Although analysts say the deals are more strategic than game-changing, collectively they have infectious diseases experts heaving a sigh of relief.

“I am very pleased. For a while, a lot of vaccine manufactures simply disappeared,” said Dr. Hildegund Ertl, who directs the vaccine centers at the Wistar Institute in Philadelphia.

“There was this attitude 20 years ago, ‘Let’s not worry about microbes. We’ve conquered them. Let’s focus on cancer.’ Then HIV came along. Then SARS came along. Then H5N1 (avian influenza) came along,” she said.

Ertl said beginning with an outbreak of bird flu in Hong Kong in 1998, the United States and other governments started to offer grants to companies to develop new ways of making influenza vaccines.

That has continued with the current H1N1 swine flu pandemic that started in June. The U.S. government has committed $1.8 billion to companies to make a swine flu vaccine.

OUT TO GET US

“I think it’s finally sinking into politicians’ minds that maybe viruses and pathogens are out to get us and that our infrastructure has really gone to hell,” Ertl said in a telephone interview.

“We have very few vaccine manufacturers in this country,” she said, noting that companies like Wyeth , which is being acquired by Pfizer, dropped out of the flu vaccine market in the United States in 2002 because of high manufacturing costs and commodity pricing.

Five companies make swine flu vaccine for the U.S. market, all ultimately owned outside the United States — AstraZeneca’s MedImmune unit, CSL, GlaxoSmithKline Plc, Novartis AG and Sanofi-Aventis SA.

“The government is now pitching in to try to get interest back, to have more manufacturers make vaccines,” Ertl said.

Both Wyeth and Merck once made influenza vaccines in the United States using conventional egg-based technology.

“They decided it wasn’t worth it,” said Dr. Robert Belshe, director of Saint Louis University’s Center for Vaccine Development. “But with new technologies and the rise in importance influenza vaccine, I think companies are revisiting that now.”

For example, instead of chicken eggs, Solvay makes flu vaccine in cell culture, and Crucell is developing “flu-mAb,” an antibody treatment meant to provide protection from all influenza A strains as well as to treat patients who are already infected.

Belshe said the United States is on the verge of recommending that all U.S. citizens get a flu shot. “We’re at 270 million people who should get vaccinated. It’s a big market. I think manufacturers are just now catching up.”

John Sullivan, director of research and healthcare strategist at Leerink Swann, said all three deals reflect the fact that the pharmaceutical industry has too few products, but “lots of cash and lots of cash flow.”

But he said the deals do suggest a change in direction.

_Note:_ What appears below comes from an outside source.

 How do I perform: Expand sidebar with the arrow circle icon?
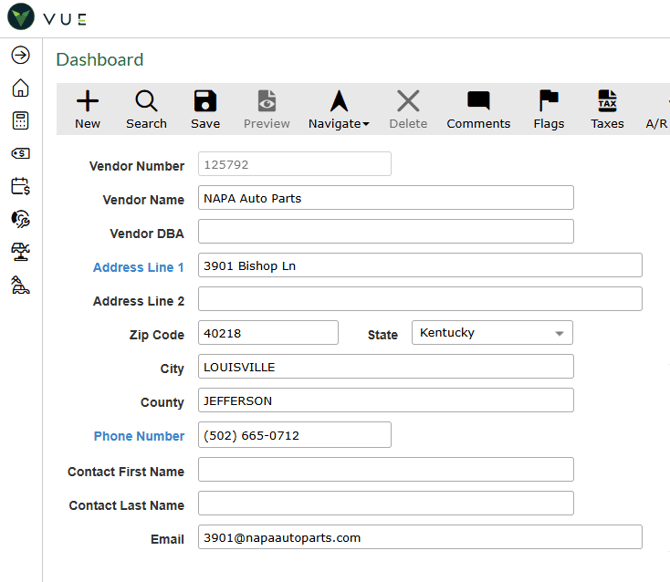click(x=20, y=55)
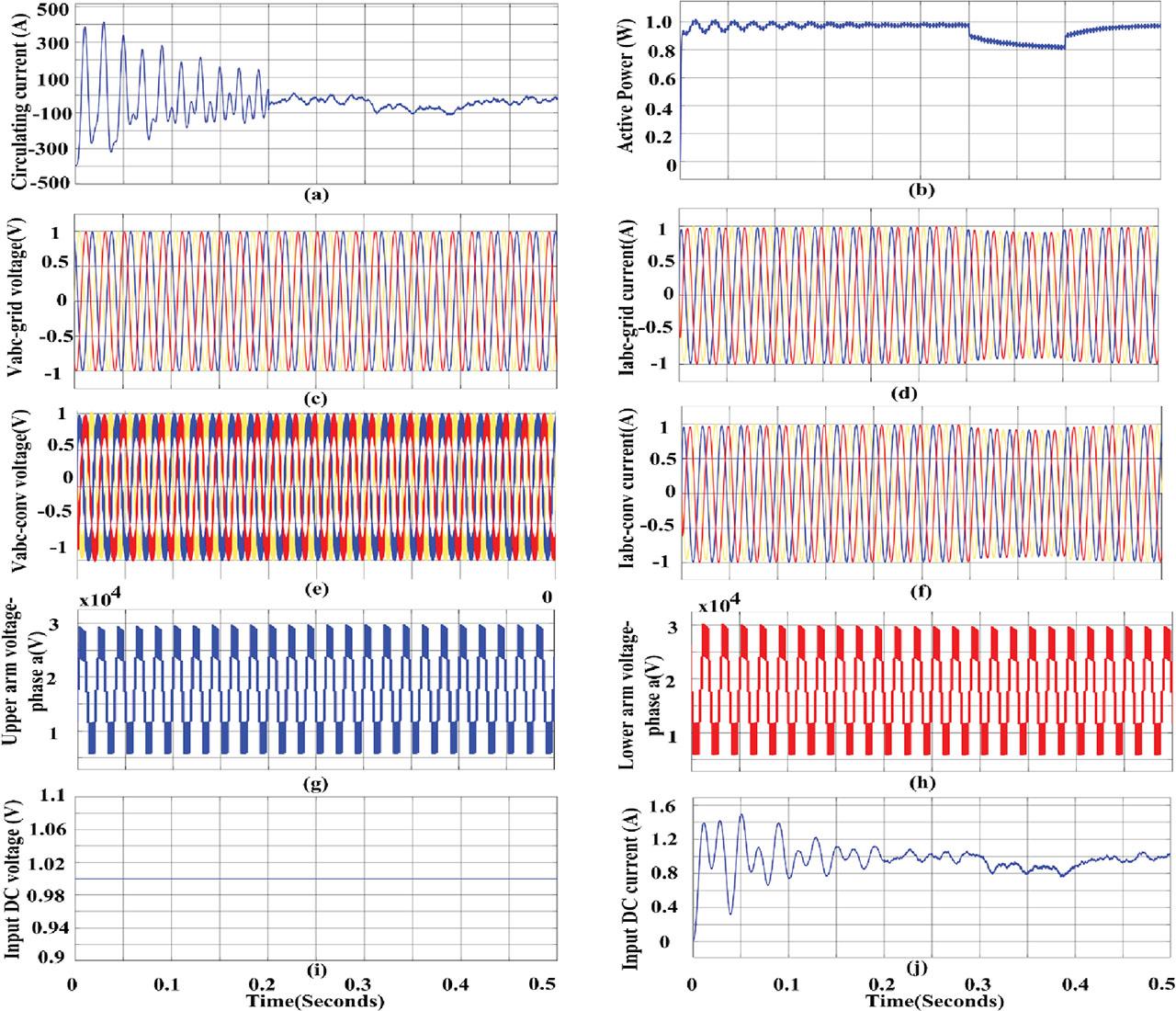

“These deals indicate that infectious disease is perhaps moving up the list of what the managements of some big therapeutics companies care about,” Sullivan said in a telephone interview.

He said the swine flu pandemic has made clear that governments are more willing to pay for products that protect their populations than before.

“If you look at some emerging countries — Brazil, India, China — governments are perceiving healthcare as a good that they can provide to their people, and they increasingly have enough money to do it.”